Suvan Agarwal's Sophomore Recital
Now, as the pandemic drags on, last semester’s Oberlin Conservatory performance policy remains in place: that the only live audience permitted in the room with the performer is the teacher, and that the performances will be attended by live-stream only.
Sophomore Suvan Agarwal found an ingenious workaround: play his concert off campus. As sophomore recitals are not official Con-sponsored events (we call them “ad hoc”), this decision was his to make. A friend had been working with a local church on a recital series in their sanctuary, and he arranged to be featured on the series. The church is taking all necessary precautions: taping off two rows for every row available, eliminating aisle seats, hand sanitizer everywhere, etc., etc. But they permit a live audience. The room is enormous, so people have plenty of room to spread out. Suvan used the Guitar Studio amp to boost his sound in the large, carpeted space, to good effect, and managed to attract some 30 people from the community, grateful to see live music!
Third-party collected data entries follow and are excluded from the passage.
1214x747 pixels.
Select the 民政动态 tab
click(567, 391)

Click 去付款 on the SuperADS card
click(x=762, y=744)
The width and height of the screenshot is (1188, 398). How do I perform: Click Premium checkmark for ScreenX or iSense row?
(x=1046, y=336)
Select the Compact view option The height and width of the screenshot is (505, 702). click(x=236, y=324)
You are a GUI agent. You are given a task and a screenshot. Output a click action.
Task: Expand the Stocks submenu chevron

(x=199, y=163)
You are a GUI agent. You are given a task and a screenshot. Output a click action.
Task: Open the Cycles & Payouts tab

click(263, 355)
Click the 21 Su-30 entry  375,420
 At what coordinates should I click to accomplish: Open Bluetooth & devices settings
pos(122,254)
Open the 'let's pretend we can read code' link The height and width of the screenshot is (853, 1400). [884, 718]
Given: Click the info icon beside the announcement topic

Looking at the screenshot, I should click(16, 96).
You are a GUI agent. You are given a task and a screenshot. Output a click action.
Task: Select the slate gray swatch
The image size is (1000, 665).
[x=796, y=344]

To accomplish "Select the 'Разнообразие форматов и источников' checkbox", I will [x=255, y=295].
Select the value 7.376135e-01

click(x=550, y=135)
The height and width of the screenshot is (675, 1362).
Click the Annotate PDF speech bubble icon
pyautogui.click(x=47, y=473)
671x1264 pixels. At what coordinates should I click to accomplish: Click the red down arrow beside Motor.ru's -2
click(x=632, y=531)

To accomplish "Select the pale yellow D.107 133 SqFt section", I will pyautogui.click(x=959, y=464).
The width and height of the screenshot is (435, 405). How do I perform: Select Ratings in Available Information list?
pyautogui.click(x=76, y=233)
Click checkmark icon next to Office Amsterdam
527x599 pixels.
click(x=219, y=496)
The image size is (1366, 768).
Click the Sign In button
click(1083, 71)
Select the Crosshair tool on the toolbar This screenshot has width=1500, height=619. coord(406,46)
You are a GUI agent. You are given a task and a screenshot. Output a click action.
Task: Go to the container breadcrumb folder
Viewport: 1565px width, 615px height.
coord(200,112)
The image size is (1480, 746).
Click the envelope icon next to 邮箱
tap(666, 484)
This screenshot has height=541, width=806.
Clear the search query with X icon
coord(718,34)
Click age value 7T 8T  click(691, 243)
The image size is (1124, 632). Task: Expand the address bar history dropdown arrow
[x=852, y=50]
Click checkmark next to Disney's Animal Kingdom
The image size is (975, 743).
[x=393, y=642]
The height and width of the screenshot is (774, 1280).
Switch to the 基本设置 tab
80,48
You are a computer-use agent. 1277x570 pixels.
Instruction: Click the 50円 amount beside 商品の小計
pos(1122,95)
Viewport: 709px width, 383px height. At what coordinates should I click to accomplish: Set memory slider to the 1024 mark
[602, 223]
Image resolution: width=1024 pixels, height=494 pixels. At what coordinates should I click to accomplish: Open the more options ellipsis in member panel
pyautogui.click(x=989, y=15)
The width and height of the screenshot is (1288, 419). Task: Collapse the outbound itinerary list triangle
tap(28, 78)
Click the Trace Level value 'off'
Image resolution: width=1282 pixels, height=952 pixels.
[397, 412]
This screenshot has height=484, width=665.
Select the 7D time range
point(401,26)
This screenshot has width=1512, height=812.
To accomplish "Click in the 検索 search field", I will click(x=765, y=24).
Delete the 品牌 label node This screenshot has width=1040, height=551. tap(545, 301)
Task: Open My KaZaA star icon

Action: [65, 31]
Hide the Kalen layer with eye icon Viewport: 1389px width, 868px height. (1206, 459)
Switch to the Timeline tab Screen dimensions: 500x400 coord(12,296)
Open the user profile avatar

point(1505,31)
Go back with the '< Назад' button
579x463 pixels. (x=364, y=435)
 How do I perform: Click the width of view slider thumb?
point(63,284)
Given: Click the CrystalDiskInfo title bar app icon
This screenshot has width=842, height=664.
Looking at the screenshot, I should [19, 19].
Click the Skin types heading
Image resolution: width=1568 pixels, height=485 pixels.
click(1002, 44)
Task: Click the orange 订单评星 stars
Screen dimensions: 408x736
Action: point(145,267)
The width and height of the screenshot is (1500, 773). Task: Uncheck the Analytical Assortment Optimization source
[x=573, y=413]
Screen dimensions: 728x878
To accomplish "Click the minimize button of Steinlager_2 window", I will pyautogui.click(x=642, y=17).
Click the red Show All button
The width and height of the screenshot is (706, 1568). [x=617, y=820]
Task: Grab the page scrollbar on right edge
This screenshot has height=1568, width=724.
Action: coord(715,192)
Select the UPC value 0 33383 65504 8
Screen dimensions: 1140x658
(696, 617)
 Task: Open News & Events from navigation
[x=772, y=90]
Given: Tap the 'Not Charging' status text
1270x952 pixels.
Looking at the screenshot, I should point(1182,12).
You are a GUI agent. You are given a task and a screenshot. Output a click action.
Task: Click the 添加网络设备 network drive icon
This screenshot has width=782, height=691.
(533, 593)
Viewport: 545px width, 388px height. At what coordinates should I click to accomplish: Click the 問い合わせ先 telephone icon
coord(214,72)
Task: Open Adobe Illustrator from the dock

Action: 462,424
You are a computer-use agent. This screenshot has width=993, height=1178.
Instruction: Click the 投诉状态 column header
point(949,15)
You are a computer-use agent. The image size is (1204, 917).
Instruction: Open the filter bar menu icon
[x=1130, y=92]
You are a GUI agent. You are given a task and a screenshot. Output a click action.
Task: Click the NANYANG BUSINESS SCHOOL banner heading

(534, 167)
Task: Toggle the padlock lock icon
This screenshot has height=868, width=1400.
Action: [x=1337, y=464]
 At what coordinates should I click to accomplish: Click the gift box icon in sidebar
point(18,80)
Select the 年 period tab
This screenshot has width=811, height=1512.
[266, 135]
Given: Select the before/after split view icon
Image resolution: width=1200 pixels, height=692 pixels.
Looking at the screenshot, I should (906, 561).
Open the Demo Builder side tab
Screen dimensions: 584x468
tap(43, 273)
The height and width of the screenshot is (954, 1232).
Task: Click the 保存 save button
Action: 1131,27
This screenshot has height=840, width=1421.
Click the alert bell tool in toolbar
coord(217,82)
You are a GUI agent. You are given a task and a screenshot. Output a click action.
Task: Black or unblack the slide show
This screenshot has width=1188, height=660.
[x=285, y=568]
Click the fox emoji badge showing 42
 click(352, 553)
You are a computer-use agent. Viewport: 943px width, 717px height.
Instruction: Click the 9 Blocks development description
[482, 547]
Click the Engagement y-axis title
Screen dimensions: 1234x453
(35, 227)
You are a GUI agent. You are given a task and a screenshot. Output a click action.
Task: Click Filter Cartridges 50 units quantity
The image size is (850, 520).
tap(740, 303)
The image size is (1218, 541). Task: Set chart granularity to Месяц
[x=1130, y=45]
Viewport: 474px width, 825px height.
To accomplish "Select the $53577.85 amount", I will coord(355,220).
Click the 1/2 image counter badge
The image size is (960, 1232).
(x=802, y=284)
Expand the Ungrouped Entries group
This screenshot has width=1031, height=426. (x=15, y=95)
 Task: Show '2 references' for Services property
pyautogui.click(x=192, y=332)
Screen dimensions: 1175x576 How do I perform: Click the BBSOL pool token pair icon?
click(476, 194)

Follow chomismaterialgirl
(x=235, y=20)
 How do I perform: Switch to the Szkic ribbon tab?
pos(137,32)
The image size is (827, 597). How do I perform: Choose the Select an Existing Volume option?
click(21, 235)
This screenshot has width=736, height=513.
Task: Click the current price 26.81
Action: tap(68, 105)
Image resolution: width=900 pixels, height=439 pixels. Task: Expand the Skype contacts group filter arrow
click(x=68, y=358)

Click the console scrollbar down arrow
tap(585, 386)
Suvan played a program featuring four multi-movement works: Barrios’ La Catedral, Diabelli’s Sonata in A, his own arrangement of (a Bach arrangement of) a Vivaldi harpsichord concerto, and two movements of the Sonata of Leo Brouwer. (The full program is reproduced at the end of the post).
The program was expertly prepared. Suvan has a way of tossing off the complicated, fast passages as if nothing happened—he’s very cool under stress and makes it look absurdly easy. The final coda of the Barrios, for instance, spot-on and perfectly shaped, as if played on piano. His management of the technically hard parts of the Diabelli, too, suggest a deep well of skill. Most remarkable was his deadpan handling of the highly complex passages in the Vivaldi keyboard concerto, rendered by his own pen for the guitar into webs of breathtaking counterpoint.
Most remarkable, though, was Suvan’s lyricism when playing the slow movements. There was lovely phrasing and tone evident in the Barrios, but in the slow movement of the Diabelli and the Vivaldi, Suvan really stopped the clock and compelled a deep listen as he made his guitar truly sing. I think we have an artist in our midst!
Congratulations, Suvan for a beautifully played first Oberlin recital! We look forward hearing to what comes next.